Papua, where a separatist movement has simmered for decades, is a sensitive issue for Indonesia, which took over the former Dutch colony after a widely criticized U.N.-backed referendum in 1969.
Australian Defense Minister Marise Payne expressed regrets and promised a thorough investigation of the row, which highlighted the sometimes prickly relationship between the neighbors.
Indonesian President Joko Widodo said ties with Australia were "still in a fine condition" and that his defense minister and military chief had been asked to investigate.
"We have agreed, Indonesia, Australia, to respect each other, to value each other and not meddle in each other's domestic affairs," Widodo said.
Military cooperation between the two countries ranges from countertenors programs to border protection.
But the neighbors have had a rocky military relationship in recent years. Australia stopped joint training exercises with Indonesian special forces (Kopassus) after accusations of abuses by the unit in East Timor in 1999, as the territory prepared for independence.
Ties resumed when counter-terrorism cooperation became imperative after the 2002 nightclub bombings on the resort island of Bali that killed 202 people, including 88 Australians.
Australia's defense minister said an investigation into the teaching materials, found at Campbell Barracks in the west Australian city of Perth, would be concluded "imminently".
"We have indicated our regret that this occurred and that offence was taken. I think that's appropriate when a significant counterpart raises their concerns with you," Payne told reporters in Sydney.
Australia would present the findings of the report to Indonesia's government and military, Payne said.
She denied allegations, reportedly made by Indonesia's Armed Forces Chief Gatot Nurmantyo in a lecture last year, that Australia had tried to recruit Indonesian soldiers as agents during training.
Gatot said on Thursday that "unethical" teaching material had been found by an Indonesian officer who had been sent to Australia to teach.
The material "discredited the Indonesian military (TNI), the nation of Indonesia and even the ideology of Indonesia," he said, referring to material concerning East Timor and "Papua needing to be independent", as well as mocking the country's founding principles, known as Pancasila.
"That curriculum had been used for a long time," he said, noting it had now been removed.
Training with Australia had been suspended and other areas of cooperation were being re-evaluated, Nurmantyo said, adding that the suspension did have presidential approval.
Presidential spokesman Johan Budi said Widodo had ordered the defense minister and military chief to brief him on the situation "so as not to give rise to misunderstandings that can heat things up".
On Wednesday, Budi said the military had not discussed the suspension with the president.
The Australian defense minister said all training documents would now be "culturally appropriate" and that Australia recognised "Indonesia's sovereignty and territorial integrity."
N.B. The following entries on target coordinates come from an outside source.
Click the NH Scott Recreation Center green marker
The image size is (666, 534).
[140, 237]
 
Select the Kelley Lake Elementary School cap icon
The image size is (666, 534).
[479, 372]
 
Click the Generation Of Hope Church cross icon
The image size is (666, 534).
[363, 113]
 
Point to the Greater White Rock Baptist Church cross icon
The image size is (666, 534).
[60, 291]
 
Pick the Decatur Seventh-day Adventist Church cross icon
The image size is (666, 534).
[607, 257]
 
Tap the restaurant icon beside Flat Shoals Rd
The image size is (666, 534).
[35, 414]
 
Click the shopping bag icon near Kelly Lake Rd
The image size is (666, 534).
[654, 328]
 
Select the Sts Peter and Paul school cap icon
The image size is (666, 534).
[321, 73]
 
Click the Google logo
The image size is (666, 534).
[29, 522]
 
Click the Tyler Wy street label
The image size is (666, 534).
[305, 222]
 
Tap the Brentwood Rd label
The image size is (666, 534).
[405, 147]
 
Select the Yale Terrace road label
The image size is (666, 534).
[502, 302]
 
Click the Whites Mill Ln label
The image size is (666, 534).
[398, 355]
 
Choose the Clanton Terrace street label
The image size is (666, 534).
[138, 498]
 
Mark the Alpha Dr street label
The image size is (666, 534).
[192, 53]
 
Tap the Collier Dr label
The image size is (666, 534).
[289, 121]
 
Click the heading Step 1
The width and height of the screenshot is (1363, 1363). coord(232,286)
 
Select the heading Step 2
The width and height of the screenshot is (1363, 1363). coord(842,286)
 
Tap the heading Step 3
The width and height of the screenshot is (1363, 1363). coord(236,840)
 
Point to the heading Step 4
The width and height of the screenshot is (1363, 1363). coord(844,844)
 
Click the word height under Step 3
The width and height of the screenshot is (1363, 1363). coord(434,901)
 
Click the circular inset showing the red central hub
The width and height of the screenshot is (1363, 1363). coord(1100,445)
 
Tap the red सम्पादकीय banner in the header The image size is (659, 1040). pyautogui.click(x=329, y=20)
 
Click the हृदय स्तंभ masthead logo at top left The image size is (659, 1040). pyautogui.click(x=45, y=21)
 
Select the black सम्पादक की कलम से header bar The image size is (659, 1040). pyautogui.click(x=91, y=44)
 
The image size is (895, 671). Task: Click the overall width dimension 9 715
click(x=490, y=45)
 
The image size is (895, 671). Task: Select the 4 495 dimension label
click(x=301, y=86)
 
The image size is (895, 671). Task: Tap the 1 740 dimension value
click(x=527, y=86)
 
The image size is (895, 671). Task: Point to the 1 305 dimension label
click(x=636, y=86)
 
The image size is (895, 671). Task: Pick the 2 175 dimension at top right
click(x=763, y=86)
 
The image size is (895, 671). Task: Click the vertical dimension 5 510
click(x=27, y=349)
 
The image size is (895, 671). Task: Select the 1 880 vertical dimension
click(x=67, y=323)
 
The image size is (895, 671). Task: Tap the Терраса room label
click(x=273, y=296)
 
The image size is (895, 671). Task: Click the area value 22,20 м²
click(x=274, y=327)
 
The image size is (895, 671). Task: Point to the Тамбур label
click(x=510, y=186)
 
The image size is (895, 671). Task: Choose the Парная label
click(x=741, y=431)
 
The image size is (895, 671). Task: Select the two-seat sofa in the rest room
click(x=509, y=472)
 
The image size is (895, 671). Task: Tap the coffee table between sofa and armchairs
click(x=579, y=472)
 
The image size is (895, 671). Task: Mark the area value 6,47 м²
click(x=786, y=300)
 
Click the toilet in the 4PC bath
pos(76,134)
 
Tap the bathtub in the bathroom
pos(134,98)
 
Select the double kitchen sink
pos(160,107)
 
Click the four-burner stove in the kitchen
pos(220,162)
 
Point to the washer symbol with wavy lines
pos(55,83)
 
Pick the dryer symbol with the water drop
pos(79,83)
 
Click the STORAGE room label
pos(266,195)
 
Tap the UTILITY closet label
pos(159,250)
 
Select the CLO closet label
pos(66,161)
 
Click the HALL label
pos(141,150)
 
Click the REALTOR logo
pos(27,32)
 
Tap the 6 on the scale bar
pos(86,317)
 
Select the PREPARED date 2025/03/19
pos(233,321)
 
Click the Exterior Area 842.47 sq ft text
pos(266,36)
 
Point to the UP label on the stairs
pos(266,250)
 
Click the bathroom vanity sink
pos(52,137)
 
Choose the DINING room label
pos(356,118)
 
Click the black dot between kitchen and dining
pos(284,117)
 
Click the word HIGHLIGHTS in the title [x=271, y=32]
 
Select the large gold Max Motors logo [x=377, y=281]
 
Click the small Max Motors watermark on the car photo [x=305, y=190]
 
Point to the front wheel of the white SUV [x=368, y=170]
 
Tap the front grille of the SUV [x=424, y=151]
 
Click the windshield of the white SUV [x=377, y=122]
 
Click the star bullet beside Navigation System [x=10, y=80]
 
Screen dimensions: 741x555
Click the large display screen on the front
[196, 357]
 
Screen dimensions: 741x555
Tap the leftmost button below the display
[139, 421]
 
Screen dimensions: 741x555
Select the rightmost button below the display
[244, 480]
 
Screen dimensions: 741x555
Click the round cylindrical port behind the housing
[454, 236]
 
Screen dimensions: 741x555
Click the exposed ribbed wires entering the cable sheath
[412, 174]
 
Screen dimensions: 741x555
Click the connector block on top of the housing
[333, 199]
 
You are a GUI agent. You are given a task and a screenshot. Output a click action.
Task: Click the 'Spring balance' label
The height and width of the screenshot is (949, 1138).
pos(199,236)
Indonesia most recently suspended military ties in 2013 over revelations that Australian spies had tapped the mobile telephone of then president Susilo Bambang Yudhoyono.
Indonesian and Australian officials said on Thursday that the bilateral relationship had not stalled, unlike in 2013.
Australia needs Indonesia's help to enforce its controversial immigration policy, which includes turning back boats carrying asylum seekers. Payne said Jakarta has given no indication of any change.